Monkey as Model for Human

Is the monkey an adequate model for human dosimetry? Our biodistribution studies in baseline monkeys (i.e., without receptor blockade) overestimated the effective dose in humans by 60% (supplemental Table 1, far right column). Although a sizeable overestimation, the resulting effective dose (10.3 μSv/MBq) was still within the overall dose range of 12 representative ¹¹C-labeled radioligands for brain imaging (supplemental Table 2). The higher effective dose to monkeys compared with humans was caused primarily by greater exposure to brain (4-fold), lung (3.2-fold), and heart wall (1.8-fold) (supplemental Table 1, far right column). These organs all have high PBR densities (15–18). In summary, the 60% overestimation of human effective dose was likely caused by the higher PBR binding potential in monkey brain, lung, and heart wall.

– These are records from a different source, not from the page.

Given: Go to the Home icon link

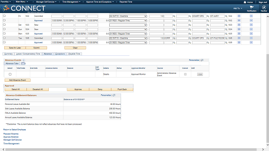Looking at the screenshot, I should pos(248,2).
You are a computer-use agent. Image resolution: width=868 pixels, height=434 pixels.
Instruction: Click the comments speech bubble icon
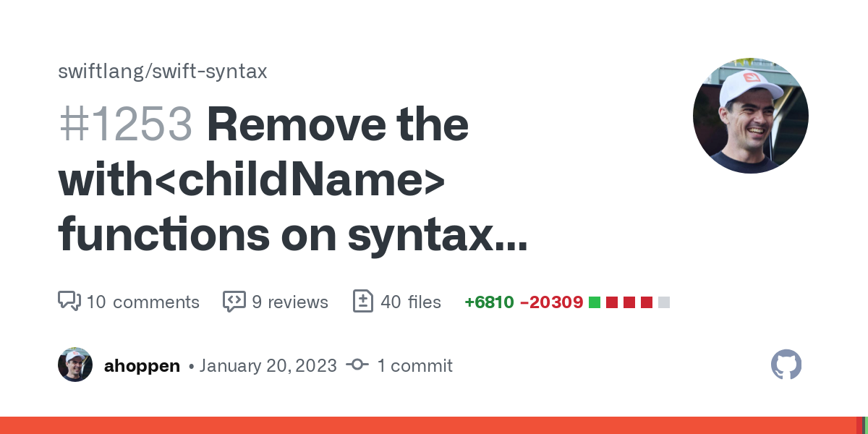[x=69, y=301]
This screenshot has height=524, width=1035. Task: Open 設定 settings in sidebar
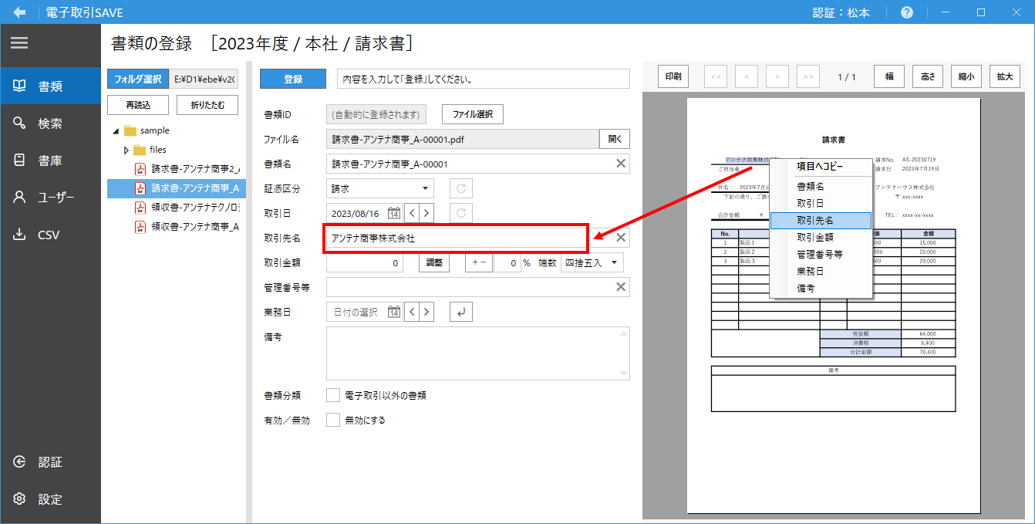(x=50, y=499)

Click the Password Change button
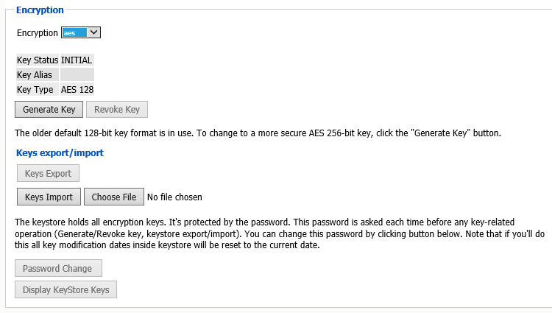57,269
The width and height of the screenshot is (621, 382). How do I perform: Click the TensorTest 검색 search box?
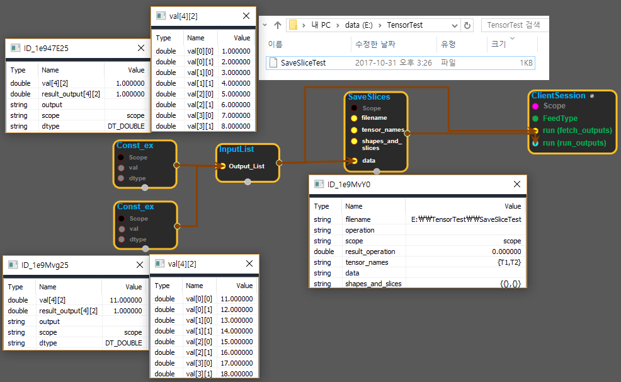(x=514, y=25)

Comparison with Other Radioligands

Calculated as the effective dose from human biodistribution studies, the radiation exposure from ¹¹C-PBR28 (6.6 μSv/MBq) was similar to that of 11 other radioligands used in brain imaging (supplemental Table 2). Of the 12 ligands listed, 11 are tightly distributed, with a range of 4.3 to 7.0 μSv/MBq. ¹¹C-WAY100635, a radioligand for serotonin 5-HT_1A receptors, is a marked outlier, with an effective dose of 14.1 μSv/MBq (supplemental Table 2). The high effective dose of ¹¹C-WAY 100635 was caused by the rapid and substantial urinary excretion of radioactivity. About 80% of injected activity accumulated in the bladder within 1 h and caused unusually high doses to this organ and kidneys. In fact, the rapidity of the urinary excretion of ¹¹C-WAY 100635 may provide a practical upper limit on radiation exposures for ¹¹C agents excreted via this route. In the absence of a single predominant mode of elimination (e.g., urinary excretion for ¹¹C-WAY 100635), ¹¹C-labeled radioligands are likely to have an effective dose of about 6–7 μSv/MBq.